What is expected: Repeat everything from the line containing "Click the Share" down to the line containing "(x=387, y=31)", both lines included.

#### Records for the task ####

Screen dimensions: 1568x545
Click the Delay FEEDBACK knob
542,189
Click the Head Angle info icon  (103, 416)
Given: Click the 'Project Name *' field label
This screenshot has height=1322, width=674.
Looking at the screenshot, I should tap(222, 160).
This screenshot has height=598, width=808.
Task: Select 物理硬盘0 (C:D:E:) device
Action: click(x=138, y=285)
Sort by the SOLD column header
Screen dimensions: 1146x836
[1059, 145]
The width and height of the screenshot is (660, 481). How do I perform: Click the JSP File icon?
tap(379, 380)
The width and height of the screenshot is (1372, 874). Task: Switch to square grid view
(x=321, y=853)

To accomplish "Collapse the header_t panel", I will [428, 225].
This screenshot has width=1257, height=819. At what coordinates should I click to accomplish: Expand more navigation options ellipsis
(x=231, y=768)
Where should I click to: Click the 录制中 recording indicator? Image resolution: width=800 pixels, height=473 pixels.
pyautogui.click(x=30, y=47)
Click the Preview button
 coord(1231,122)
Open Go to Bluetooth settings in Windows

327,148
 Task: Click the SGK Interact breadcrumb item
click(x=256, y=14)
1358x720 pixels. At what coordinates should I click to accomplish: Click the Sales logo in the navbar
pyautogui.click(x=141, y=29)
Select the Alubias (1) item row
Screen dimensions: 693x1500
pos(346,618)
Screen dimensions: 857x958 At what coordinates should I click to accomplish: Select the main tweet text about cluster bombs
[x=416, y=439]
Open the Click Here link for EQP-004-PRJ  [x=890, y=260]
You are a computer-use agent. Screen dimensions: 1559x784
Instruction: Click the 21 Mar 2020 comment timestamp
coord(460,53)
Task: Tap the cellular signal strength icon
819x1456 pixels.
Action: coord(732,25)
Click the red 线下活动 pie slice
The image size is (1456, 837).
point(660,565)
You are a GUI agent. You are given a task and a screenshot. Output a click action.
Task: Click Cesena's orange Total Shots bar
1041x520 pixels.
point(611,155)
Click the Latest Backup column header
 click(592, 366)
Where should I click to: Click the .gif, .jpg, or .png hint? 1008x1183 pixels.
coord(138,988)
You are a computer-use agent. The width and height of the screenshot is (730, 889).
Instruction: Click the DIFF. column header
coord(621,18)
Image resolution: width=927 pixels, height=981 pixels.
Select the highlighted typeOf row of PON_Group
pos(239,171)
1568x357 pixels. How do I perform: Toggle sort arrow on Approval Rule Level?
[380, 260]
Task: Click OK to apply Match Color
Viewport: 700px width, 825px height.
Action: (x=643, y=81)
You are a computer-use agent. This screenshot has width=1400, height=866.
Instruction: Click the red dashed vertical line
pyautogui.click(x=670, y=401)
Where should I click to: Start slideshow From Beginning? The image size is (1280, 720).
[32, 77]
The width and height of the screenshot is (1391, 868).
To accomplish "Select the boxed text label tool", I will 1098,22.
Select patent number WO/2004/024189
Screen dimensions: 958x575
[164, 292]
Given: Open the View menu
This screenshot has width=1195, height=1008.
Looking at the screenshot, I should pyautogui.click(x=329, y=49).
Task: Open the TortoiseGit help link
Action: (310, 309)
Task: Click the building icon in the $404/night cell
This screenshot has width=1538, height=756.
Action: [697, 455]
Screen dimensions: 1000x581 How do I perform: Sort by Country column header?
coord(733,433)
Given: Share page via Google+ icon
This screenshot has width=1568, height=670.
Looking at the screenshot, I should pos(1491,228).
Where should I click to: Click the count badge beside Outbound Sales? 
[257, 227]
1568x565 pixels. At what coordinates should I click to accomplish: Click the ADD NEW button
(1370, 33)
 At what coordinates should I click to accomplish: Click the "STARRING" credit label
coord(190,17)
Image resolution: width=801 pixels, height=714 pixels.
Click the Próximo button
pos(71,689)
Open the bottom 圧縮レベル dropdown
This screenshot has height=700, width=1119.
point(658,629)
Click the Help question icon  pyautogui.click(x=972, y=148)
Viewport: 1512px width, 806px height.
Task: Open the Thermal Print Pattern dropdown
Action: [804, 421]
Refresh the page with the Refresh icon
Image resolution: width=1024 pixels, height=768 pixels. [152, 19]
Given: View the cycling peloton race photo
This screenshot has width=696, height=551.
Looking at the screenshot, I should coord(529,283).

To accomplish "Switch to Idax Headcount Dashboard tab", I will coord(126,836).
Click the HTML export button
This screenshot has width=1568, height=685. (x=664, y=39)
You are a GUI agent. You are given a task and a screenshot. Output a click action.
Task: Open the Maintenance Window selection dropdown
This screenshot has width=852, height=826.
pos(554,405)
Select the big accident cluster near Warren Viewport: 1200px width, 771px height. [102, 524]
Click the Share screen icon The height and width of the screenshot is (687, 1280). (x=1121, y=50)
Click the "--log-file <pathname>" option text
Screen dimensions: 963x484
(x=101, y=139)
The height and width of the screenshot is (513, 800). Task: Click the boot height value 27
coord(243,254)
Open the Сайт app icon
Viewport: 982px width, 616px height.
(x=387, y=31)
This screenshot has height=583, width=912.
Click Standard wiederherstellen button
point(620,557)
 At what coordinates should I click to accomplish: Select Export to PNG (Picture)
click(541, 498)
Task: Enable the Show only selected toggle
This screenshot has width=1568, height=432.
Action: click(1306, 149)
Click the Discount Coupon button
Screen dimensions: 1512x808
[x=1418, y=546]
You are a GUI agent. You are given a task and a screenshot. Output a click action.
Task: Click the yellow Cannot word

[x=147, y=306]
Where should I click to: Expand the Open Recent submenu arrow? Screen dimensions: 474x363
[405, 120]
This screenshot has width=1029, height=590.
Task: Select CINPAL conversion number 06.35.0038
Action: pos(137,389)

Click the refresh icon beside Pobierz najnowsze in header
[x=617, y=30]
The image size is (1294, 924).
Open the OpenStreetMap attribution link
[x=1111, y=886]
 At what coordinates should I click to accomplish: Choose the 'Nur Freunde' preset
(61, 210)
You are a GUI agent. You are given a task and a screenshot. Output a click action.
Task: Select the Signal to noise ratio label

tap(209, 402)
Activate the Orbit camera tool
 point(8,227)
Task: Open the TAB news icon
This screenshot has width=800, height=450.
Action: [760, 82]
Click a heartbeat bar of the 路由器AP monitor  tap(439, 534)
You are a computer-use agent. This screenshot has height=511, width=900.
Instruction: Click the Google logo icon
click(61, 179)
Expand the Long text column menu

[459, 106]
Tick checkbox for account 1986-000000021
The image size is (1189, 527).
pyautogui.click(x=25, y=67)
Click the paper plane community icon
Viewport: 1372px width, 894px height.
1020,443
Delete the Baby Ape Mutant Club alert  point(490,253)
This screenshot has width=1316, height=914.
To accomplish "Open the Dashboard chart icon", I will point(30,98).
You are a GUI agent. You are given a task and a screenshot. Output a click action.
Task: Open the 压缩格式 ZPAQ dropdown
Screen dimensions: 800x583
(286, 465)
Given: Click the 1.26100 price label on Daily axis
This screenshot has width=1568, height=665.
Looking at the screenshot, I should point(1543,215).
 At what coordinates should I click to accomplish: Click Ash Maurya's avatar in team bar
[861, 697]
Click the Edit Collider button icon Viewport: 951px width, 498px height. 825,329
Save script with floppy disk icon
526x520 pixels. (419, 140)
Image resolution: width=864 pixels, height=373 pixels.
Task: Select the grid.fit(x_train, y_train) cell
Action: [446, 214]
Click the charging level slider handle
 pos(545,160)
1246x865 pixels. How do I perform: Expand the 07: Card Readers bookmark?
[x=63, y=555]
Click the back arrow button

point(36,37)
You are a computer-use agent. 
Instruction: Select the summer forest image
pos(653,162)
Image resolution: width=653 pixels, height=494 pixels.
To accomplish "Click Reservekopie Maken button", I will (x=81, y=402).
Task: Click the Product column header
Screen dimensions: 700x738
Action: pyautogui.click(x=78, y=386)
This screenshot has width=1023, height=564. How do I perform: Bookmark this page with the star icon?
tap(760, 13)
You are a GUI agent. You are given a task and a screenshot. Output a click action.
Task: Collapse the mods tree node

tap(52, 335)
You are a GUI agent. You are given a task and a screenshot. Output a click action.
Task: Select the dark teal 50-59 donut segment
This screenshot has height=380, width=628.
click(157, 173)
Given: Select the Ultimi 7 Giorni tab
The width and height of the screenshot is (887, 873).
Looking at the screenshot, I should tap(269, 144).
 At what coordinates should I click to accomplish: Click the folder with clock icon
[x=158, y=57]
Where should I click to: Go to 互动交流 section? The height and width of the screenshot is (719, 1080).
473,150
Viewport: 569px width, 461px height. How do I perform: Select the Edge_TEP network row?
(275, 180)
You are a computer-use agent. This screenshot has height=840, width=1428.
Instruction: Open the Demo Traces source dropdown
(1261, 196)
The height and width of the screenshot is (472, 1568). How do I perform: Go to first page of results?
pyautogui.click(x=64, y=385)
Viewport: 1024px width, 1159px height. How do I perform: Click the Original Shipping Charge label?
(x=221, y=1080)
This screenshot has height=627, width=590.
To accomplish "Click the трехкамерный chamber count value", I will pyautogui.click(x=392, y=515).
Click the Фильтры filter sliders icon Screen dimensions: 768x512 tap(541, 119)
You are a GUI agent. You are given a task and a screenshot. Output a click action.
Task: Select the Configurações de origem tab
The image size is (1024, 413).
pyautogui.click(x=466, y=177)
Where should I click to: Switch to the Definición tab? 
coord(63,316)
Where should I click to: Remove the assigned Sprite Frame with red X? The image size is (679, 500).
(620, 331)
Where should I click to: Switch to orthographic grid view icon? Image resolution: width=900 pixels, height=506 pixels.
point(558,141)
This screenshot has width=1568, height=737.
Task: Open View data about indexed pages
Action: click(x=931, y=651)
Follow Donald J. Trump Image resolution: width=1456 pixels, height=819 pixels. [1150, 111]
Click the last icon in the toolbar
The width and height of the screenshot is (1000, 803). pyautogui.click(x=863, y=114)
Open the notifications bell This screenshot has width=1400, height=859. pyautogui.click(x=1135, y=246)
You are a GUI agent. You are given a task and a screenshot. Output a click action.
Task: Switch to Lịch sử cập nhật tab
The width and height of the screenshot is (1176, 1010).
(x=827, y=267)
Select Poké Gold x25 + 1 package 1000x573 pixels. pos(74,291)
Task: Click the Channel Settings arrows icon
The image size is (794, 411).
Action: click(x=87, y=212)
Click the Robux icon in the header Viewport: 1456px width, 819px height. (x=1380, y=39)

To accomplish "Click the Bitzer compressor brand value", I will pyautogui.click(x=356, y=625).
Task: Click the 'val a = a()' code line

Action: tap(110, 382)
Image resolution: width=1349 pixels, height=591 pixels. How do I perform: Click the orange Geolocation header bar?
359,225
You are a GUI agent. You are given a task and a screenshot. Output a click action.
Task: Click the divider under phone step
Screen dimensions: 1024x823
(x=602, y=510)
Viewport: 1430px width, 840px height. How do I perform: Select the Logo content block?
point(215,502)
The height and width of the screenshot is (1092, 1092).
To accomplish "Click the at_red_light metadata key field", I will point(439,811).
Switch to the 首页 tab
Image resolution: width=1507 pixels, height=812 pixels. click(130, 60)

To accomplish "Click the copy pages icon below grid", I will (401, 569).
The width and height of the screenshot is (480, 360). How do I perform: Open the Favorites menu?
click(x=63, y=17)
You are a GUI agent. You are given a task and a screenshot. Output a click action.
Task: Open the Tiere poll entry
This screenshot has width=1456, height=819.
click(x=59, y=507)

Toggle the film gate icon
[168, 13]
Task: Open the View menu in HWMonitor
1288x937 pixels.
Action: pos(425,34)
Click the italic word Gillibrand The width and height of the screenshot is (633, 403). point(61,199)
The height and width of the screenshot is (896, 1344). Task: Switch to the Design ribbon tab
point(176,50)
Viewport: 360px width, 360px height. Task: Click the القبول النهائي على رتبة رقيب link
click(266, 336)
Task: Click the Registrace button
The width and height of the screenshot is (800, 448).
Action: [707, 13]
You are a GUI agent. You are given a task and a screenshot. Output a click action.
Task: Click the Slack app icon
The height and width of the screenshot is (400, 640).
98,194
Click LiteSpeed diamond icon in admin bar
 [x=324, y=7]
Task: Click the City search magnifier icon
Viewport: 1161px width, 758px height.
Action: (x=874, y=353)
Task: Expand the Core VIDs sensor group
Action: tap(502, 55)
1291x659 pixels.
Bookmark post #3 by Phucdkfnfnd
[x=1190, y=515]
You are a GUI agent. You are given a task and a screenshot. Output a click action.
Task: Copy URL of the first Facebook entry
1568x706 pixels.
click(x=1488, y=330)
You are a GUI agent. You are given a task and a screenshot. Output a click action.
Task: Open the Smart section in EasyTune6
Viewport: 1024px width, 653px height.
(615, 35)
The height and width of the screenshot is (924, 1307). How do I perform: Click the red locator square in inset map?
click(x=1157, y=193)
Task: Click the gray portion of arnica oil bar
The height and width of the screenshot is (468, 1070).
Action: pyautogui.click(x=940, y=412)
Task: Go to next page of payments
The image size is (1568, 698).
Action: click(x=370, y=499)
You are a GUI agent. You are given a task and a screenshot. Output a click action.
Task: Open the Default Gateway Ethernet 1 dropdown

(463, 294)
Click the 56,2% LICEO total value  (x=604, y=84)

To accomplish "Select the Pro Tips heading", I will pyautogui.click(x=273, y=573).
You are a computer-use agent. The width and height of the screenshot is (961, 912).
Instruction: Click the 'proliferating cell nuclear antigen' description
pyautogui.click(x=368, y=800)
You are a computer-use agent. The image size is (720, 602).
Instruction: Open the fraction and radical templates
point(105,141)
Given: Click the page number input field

####

Solution to the problem:
Click the Share screen icon The height and width of the screenshot is (687, 1280). (x=1121, y=50)
Click the "--log-file <pathname>" option text
Screen dimensions: 963x484
(x=101, y=139)
The height and width of the screenshot is (513, 800). Task: Click the boot height value 27
coord(243,254)
Open the Сайт app icon
Viewport: 982px width, 616px height.
(x=387, y=31)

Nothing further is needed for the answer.